Managing Data Sprawl

StockSnap_OBR3AXHVMQ_airplanepilots_datasprawl_BP Recently we discussed the concept of data sprawl. We find ourselves very much in the era of data sprawl, with so much data available for capture, so many specialized tools for its collection and storage, and so many users seeking to interact with it. Today we want to follow up on this concept, to discuss some of the risks of data sprawl, some of the reasons it has come into existence, and some ways to harness sprawl for your organization's benefit.

What are the risks associated with data sprawl?

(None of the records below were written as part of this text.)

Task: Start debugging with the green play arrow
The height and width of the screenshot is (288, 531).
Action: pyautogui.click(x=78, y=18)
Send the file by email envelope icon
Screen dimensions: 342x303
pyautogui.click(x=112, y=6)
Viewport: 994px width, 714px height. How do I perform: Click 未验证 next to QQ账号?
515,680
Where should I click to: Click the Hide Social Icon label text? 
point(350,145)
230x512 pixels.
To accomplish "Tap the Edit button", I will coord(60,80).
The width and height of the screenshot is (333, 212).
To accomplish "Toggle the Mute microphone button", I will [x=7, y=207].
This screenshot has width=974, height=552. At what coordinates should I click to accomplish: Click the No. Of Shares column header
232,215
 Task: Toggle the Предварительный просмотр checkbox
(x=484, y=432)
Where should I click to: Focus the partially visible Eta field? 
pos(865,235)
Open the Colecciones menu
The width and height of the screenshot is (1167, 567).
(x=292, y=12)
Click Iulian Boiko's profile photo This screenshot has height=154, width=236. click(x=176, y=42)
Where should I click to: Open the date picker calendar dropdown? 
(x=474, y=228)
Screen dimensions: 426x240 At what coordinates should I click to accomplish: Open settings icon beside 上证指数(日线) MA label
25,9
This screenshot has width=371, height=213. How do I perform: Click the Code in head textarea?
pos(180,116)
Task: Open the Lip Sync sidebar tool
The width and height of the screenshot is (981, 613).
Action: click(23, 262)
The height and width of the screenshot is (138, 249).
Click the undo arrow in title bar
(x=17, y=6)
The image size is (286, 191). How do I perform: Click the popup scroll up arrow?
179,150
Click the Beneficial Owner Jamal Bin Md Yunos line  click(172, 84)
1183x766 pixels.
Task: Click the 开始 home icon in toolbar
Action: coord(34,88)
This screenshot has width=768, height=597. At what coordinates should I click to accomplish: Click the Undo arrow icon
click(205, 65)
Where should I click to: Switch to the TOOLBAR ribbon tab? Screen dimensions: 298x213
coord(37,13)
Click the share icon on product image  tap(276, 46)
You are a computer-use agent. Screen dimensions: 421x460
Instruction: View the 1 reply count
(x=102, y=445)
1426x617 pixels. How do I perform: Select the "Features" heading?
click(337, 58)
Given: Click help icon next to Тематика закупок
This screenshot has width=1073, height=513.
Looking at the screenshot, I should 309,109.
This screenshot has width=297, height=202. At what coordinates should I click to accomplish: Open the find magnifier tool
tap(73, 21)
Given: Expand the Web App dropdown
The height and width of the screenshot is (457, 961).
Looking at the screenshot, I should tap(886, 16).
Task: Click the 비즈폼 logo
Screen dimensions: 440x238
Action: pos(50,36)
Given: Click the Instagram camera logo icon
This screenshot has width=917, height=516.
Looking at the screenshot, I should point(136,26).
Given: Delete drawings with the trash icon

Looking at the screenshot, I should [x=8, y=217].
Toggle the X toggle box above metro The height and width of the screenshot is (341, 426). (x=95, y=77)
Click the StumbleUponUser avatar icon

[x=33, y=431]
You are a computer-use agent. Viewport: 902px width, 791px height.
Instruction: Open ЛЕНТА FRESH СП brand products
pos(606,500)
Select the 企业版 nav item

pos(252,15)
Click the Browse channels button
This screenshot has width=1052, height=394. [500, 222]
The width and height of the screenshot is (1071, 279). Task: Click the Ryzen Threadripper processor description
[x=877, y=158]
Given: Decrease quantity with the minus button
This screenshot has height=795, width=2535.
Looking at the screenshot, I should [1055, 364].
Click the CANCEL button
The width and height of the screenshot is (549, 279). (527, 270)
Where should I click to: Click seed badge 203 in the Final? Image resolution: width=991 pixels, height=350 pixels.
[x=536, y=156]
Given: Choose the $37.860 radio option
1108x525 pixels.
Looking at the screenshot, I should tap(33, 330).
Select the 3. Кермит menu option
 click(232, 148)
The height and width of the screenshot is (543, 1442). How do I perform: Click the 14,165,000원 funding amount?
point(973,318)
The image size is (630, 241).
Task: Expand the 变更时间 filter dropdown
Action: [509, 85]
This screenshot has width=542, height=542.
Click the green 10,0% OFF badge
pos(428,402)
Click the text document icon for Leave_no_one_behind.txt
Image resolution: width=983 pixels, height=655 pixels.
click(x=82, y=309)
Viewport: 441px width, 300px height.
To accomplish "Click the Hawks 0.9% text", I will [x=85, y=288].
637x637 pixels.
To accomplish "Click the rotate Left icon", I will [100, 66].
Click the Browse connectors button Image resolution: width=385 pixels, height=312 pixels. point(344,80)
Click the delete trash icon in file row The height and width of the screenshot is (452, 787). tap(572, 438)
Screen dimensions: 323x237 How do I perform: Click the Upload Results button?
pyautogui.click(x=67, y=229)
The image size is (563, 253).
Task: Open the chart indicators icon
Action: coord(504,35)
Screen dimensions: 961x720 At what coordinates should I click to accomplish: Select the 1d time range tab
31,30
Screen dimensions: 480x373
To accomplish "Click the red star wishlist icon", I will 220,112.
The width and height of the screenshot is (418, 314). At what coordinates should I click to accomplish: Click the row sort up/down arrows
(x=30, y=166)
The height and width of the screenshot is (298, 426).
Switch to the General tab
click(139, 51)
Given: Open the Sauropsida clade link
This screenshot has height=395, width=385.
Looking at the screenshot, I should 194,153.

Perhaps the most visible risk, as we mentioned in the previous post, titled "Understanding Data Sprawl", is the possibility of a data breach. More systems mean more logins, more passwords, more servers, and more databases; all told, that’s simply more points of entry (for cybercriminals) or more points of failure (to follow good security protocols). Vendors’ security practices may be weaker than yours (although in fairness we should point out that many vendors may practice even more rigorous data security). The further that sensitive or valuable data resides from your information security office or your servers or your review, the more likely it is that it will go unclassified as sensitive or valuable, and the more likely it is that if it is breached the effects will not be known for some time.
A similar risk has to do with the possibility of noncompliance with data protection regimes such as GDPR. Again, in the era of sprawl, how can an organization know exactly where protected data is stored? What guarantees can be made as to how quickly can that data be retrieved for examination when needed? Should data need to be destroyed or modified, how certain can any organization be that every instance of that data has been addressed? Failure to demonstrate compliance can result in some kind of legal or financial penalty, so there could be very real consequences to running this risk.
Data sprawl makes it very difficult to know what data you have collected, where your data is, and who is responsible for it. Knowledge about remote data is often housed in one business unit, or even one or two people in that unit; when those people leave, or when that unit is reconfigured, the value of that data could be reduced, or even lost entirely. In some cases the data itself could essentially be lost, if the only users who know how to access or obtain it are no longer with the organization!
Another risk related to data sprawl is lost or diminished productivity. With data sprawl, a dedicated storage and/or security team, if you’re lucky enough to have one, probably spends time managing multiple data sources and maneuvering around silos that resist automation. And it’s just as likely that a valuable person in a business unit trades some of their business value for system administration when they acquire a unit-specific data tool. Another blow to productivity that hits closer to home for us occurs when a data product is derived from one of these systems into which there is little visibility. In that case we often have to spend time confirming the validity, reliability, and in some cases even the very existence of this data. Which means, of course, that less time is available to deal with the consequences or insights of that product.
Finally, we run the risk of incurring an opportunity cost with data sprawl. Additional data applications require additional resources for implementation, support, troubleshooting, integration, and so on. Those resources could be put to use elsewhere, right? And potentially they could add more value in those other uses. A little nearer and dearer to our heart is the possibility of a decision support opportunity cost. In most cases, we want to bring data from across the entire organization or company to bear when we make strategic decisions, but data sprawl can make it harder to collect, aggregate, and explore data in our analytics framework.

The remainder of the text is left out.